ESPN Deportes' Carolina Guillén Opens Up About Her Career



Notice: This is not a sponsored post.


When I was presented recently with the opportunity to interview ESPN Deportes' Venezuelan-born sports journalist Carolina Guillén, the first thing I thought about were my students. I recognized that Carolina's extraordinary success as a sports journalist in a mainly male-dominated field could inspire my students to explore career paths outside of their comfort zone.

Carolina's provided some valuable insight and advice based on what's she's encountered on her journey. She's also shared what she plans to do after her daughter's birth (Yes, she's expecting!).

Thank you, Carolina!

Interview With ESPN Deportes' Carolina Guillén



Carolina, what did your parents, especially your father, say, when you told them you wanted to be a sports journalist?

My father was very concerned about my career choice due to the lack of women in that file. Plus, he wanted me to manage his business in Venezuela. However, 15 years later, he is extremely proud knowing he had nothing to worry about, as I have been able to grow and succeed in the sports journalism field with the "worldwide leader in sports!"


Can you share how your love of sports started, was there a trigger?

I come from a very sports-oriented family - so ever since I was young, I knew sports were going to be part of my future, as it has always been a big part of my life. Can you imagine the daughter of a Real Madrid fan not watching the matches?


What was the biggest obstacle or barrier you overcame to get your first shot at becoming a sports journalist?

Being the first female field reporter covering sports for TV was the biggest obstacle for me. Once I broke through into the field, everything got easier!


Can you talk a little about your mindset and how you broke through? Did you ever doubt yourself?

There were a good amount of skeptics, but I didn't pay attention to their criticism. Times were different back then, but my mindset was: focused on my job and do it well.
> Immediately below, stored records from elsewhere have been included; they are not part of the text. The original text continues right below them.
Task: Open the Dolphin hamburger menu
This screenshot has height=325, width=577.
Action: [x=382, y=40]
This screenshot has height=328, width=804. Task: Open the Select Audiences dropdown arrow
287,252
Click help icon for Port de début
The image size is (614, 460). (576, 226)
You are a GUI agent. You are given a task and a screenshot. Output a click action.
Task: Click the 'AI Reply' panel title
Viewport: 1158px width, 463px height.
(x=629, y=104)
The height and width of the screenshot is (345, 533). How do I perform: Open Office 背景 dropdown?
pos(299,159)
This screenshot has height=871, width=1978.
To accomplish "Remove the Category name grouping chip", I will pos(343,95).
I knew I needed to swim against the tide and overcome all the stereotypes.


What are your plans after your daughter is born? Will you continue to report for ESPN Deportes?

My family life is very much in tune with my professional career, so I don't foresee any slowing down. I will continue to work with ESPN Deportes till the very end, especially now with MLB season starting. I will take a short and sweet maternity leave period, and come back stronger than ever!
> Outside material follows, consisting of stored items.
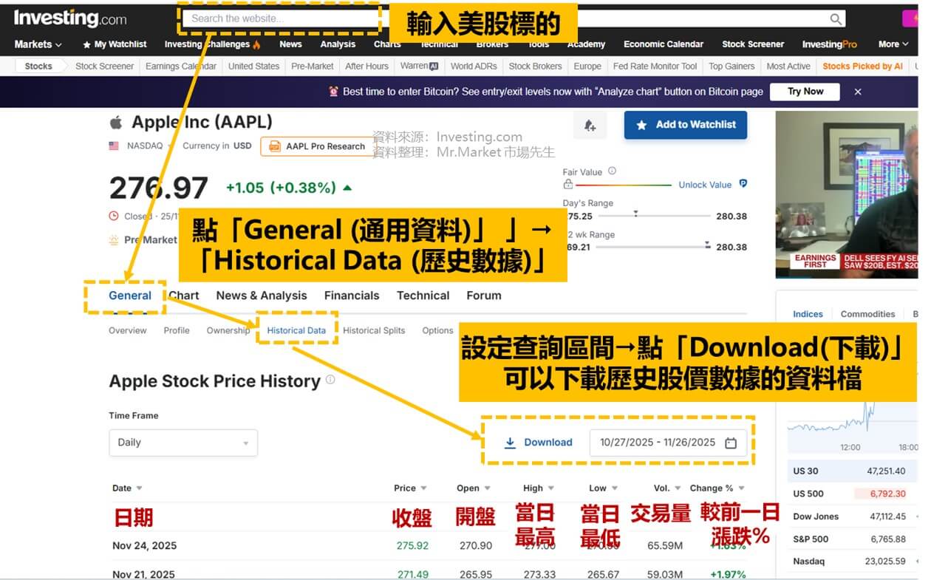The height and width of the screenshot is (580, 931).
Task: Click the Apple logo beside the company name
Action: click(116, 120)
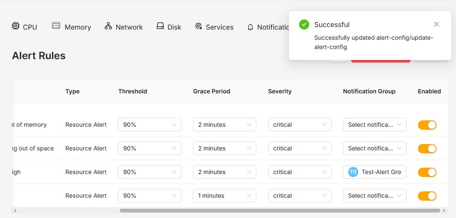Click the CPU chip icon

coord(15,26)
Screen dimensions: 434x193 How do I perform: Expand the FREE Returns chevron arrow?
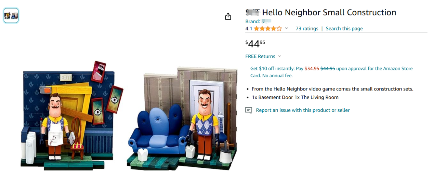pyautogui.click(x=279, y=56)
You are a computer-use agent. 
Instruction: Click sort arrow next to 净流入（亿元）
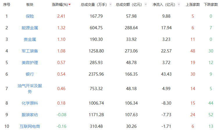[179, 5]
What advice would you give preteen girls who've come to hear you speak about how you became a successful sports journalist? What steps would you tell them to follow? What things would you tell them NOT to do?

The key is to respect the field, and the field will respect you. People can tell when a woman knows or doesn't know about sports. Always behave as a professional committed to your work and to the information you are providing to your audience. Image is a big part of this career, so don't jeopardize it - especially in arenas full of men.


Are there any books or resources you'd recommend they seek out to learn more?

There are a ton of materials and resources out there for every field - you just have to know where to look. Plus, when it comes to your career, you have to be passionate about it and keep yourself informed with the latest news to ensure you stay at the forefront of your industry. The sports industry is not the only competitive field out there.